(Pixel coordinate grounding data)
%%

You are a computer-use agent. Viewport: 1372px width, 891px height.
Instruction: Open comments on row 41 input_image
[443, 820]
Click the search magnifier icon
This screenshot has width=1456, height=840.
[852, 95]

%%

### Task statement
Start with the line that contains "Instruction: Open comments", end with the last line of the entries, and please retype every line in that span exactly, with no others.

### Answer for this exercise
Instruction: Open comments on row 41 input_image
[443, 820]
Click the search magnifier icon
This screenshot has width=1456, height=840.
[852, 95]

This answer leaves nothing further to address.